With last year's Jigsaw not being as terrible as one might have thought and Predestination still being a particularly mind-bending and wholly entertaining guilty pleasure, The Spierig Brothers aren't exactly renowned for airing on the side of caution when it comes to their movies, and returning this week with Winchester, starring Dame Helen Mirren (The Queen) as the famous titular true to life figure of Sarah Winchester, the mould doesn't exactly stop here. Setting the narrative within the confines of Winchester House in San Jose, California at the turn of the 20th century, Winchester follows Jason Clarke (Zero Dark Thirty) as the drug addicted doctor, Eric Prince, who is tasked by representatives of the Winchester Repeating Arms Company to medically assess Sarah Winchester's mental state as she pours her inherited income into constant construction of her isolated mansion in order to fulfil the wishes of the dead through her interaction with a medium after the passing of her late husband. Part The Haunting, part every single generic horror movie release ever made, The Spierig Brothers' latest is uncharacteristically dreadful, a movie so woeful in its' construction that you fail in your attempts to nod off thanks to a wide-set reliance on ridiculously loud jump scares which become worse and worse as the movie moves along, and even with a straight-to-video temperament surrounding it, Winchester can't even be defined as so bad it's good; it's just trash.

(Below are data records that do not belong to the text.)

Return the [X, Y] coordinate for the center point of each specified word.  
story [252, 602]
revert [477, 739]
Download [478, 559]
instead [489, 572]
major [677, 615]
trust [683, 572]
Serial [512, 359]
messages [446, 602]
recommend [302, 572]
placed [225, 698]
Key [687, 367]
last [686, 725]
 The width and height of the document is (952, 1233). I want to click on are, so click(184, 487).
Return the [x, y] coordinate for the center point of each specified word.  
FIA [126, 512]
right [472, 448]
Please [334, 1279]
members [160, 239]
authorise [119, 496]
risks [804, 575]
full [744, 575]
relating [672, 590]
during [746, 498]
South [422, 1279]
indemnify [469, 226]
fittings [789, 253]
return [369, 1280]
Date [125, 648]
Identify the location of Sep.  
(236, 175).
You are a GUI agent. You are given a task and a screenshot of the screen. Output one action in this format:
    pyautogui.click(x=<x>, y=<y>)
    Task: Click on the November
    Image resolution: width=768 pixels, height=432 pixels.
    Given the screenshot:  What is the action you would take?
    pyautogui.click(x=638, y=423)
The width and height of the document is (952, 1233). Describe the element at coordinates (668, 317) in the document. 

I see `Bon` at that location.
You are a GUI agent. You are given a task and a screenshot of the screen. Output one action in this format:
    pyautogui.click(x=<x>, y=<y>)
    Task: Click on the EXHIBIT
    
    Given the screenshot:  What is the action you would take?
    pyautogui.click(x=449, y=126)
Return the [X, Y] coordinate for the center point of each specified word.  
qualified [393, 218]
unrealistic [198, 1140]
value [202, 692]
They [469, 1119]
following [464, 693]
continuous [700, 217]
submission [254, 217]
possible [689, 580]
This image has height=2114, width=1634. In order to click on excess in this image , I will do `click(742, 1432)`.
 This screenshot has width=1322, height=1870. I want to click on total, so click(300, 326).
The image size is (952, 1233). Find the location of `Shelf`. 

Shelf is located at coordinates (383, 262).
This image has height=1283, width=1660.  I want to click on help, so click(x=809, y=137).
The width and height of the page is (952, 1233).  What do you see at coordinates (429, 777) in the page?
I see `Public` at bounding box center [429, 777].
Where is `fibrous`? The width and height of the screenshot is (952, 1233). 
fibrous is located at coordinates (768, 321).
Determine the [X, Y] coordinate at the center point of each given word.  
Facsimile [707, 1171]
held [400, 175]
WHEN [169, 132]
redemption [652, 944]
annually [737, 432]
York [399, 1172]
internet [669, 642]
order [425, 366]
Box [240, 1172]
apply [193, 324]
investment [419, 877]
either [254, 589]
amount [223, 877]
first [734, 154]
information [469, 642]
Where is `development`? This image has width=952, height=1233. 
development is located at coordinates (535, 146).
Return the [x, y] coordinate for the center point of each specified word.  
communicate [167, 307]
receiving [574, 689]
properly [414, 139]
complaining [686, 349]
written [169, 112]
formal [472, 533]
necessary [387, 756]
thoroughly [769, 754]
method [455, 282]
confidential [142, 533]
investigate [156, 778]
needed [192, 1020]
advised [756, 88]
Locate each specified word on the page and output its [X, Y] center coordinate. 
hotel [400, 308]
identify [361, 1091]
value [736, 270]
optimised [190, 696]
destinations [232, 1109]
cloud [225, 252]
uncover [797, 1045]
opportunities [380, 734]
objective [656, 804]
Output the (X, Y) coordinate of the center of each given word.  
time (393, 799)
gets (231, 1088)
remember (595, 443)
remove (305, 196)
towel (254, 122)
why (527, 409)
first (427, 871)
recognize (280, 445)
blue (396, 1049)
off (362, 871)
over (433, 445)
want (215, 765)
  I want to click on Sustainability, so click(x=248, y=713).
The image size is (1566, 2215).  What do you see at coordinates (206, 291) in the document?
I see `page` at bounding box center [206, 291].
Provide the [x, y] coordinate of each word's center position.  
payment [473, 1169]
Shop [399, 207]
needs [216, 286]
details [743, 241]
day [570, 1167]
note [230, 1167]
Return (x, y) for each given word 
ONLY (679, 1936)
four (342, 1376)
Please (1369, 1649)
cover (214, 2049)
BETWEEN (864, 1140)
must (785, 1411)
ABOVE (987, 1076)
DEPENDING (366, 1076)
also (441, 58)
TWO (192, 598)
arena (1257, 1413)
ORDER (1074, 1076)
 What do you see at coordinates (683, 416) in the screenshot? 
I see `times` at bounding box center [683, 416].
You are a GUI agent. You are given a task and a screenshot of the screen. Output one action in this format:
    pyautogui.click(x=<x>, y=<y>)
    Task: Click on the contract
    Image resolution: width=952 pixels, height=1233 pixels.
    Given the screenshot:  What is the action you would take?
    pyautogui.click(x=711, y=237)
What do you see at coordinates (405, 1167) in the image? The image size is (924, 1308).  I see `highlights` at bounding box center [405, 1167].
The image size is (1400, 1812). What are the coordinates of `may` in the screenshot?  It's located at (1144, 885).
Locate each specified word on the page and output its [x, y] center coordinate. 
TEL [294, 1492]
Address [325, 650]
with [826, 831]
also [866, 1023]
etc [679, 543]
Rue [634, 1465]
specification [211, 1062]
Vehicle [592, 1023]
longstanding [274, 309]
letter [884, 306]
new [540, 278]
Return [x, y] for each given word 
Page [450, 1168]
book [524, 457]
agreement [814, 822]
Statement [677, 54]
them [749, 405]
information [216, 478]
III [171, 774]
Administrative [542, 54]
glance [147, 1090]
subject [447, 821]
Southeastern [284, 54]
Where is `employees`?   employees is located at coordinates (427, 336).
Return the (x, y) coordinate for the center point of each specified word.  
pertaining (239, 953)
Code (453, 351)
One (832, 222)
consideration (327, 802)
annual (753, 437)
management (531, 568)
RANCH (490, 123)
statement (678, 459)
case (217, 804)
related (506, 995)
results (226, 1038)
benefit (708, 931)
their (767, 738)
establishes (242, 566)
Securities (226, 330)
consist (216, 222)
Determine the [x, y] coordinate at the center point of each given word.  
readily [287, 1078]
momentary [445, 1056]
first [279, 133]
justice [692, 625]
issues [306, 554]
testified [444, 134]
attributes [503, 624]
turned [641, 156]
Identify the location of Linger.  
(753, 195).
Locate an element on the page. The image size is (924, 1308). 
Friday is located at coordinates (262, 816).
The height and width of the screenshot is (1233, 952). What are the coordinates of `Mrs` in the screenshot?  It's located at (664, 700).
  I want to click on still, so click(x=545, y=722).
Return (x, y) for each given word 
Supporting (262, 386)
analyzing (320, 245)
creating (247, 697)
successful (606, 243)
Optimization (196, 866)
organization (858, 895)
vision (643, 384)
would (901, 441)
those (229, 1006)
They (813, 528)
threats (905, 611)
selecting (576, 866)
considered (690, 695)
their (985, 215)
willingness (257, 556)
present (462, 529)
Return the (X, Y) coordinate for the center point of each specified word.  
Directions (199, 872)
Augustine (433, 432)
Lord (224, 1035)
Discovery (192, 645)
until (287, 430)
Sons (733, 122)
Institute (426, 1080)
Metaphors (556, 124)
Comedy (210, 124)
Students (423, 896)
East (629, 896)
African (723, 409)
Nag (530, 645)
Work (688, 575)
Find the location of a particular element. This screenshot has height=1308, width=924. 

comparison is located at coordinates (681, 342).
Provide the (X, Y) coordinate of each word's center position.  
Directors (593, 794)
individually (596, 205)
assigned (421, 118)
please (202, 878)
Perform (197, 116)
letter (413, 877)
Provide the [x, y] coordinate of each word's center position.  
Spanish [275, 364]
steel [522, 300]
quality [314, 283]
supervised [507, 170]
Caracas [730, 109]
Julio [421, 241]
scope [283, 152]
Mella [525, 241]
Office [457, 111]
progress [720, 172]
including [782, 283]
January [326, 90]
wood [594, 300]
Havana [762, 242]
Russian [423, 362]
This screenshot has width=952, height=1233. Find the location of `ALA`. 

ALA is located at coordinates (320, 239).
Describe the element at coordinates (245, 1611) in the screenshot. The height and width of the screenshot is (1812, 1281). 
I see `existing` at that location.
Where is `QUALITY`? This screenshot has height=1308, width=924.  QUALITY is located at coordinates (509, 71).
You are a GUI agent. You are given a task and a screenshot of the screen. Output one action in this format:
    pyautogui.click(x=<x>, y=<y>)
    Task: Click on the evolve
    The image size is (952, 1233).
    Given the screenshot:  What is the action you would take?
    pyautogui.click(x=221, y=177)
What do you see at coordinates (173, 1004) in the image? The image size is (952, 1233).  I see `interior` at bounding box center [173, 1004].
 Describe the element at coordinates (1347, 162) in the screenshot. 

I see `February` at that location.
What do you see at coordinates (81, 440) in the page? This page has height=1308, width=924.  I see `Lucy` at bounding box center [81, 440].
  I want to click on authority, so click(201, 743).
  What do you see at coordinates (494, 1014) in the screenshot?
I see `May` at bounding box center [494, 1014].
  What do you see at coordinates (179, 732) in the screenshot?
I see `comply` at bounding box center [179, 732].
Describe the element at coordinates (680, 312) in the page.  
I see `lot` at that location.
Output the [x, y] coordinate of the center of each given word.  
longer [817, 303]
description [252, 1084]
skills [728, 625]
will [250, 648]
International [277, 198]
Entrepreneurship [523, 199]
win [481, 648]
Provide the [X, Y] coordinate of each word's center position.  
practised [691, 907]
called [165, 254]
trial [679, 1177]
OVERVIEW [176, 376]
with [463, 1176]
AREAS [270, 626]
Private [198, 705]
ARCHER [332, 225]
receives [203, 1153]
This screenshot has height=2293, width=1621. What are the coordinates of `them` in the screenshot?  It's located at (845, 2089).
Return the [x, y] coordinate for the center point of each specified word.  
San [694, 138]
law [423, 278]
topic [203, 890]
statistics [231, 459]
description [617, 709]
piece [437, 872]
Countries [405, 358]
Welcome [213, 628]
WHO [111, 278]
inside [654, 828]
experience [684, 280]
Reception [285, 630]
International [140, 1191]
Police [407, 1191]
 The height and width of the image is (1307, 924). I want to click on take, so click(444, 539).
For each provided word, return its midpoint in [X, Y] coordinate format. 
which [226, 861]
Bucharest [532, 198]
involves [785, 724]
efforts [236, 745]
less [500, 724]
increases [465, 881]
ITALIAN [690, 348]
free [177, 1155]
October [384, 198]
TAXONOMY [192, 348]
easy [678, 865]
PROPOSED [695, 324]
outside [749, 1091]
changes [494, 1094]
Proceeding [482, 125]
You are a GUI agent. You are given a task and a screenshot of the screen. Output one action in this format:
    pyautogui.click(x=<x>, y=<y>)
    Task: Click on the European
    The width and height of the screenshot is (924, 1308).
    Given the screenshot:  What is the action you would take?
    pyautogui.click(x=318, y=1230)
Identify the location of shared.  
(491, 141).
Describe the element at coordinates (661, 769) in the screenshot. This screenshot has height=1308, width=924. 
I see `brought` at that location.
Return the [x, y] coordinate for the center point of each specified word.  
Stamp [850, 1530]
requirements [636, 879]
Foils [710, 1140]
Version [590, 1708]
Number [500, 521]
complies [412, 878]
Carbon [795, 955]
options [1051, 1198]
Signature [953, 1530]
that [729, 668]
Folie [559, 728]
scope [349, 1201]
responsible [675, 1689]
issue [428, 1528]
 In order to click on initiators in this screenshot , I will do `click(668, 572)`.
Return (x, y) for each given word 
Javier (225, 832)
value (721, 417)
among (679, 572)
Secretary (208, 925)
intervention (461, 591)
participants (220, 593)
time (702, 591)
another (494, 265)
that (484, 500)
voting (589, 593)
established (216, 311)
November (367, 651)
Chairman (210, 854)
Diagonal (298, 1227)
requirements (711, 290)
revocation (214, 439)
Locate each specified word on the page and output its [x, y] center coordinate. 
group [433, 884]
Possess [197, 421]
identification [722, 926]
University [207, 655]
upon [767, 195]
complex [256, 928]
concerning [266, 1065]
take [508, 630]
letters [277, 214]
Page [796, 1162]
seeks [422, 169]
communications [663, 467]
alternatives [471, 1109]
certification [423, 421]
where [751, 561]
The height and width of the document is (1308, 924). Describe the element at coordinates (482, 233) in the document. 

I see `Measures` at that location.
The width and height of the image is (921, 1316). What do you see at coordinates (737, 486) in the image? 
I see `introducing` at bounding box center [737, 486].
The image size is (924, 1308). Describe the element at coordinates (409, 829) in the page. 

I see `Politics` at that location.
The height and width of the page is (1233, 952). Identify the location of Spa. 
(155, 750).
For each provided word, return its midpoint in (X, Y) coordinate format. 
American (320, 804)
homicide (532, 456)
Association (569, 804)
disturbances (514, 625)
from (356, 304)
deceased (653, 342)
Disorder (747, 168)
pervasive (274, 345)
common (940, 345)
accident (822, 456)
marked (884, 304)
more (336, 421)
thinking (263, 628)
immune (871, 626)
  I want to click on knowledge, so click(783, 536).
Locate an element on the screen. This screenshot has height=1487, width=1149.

With each of the performances rivalling Gods of Egypt for the title of worst ensemble cast performance of recent times, the narrative dwindles its' way through a The Cabin in the Woods and, more specifically, a Thirteen Ghosts-esque setup, utilising the pull of being based on "actual events" to inspire a sense of horror at the sight of witnessing all hell breaking loose on-screen, ranging from high-pitched screaming hell demons to murdered psychopathic waiters who every now and then feel the need to explode onto the screen, screeching musical accompaniment in hand, in order to enforce a cattle-prod sensibility in which the lost art of actual horror and spine-tingling tension is unfortunately replaced with tedious, never-ending jump scares. With the plot ludicrous, the horror elements distastefully stupid, and even Mirren's portrayal of a better financed Jennet Humfrye, AKA, The Woman in Black, being totally ridiculous, not even a Dame can save such a hot-steamed mess of a movie, and whilst many may enjoy the chance to jolt out of your seat every ten seconds thanks to an immensely setup surround sound system in your local screening of the movie, The Spierig Brothers have landed on their first cinematic calamity, with Winchester a movie which not only pokes fun at its' claims of fictional inspiration but sticks needles in the eyes of all horror audiences who by now have learnt that not all horror is created equal.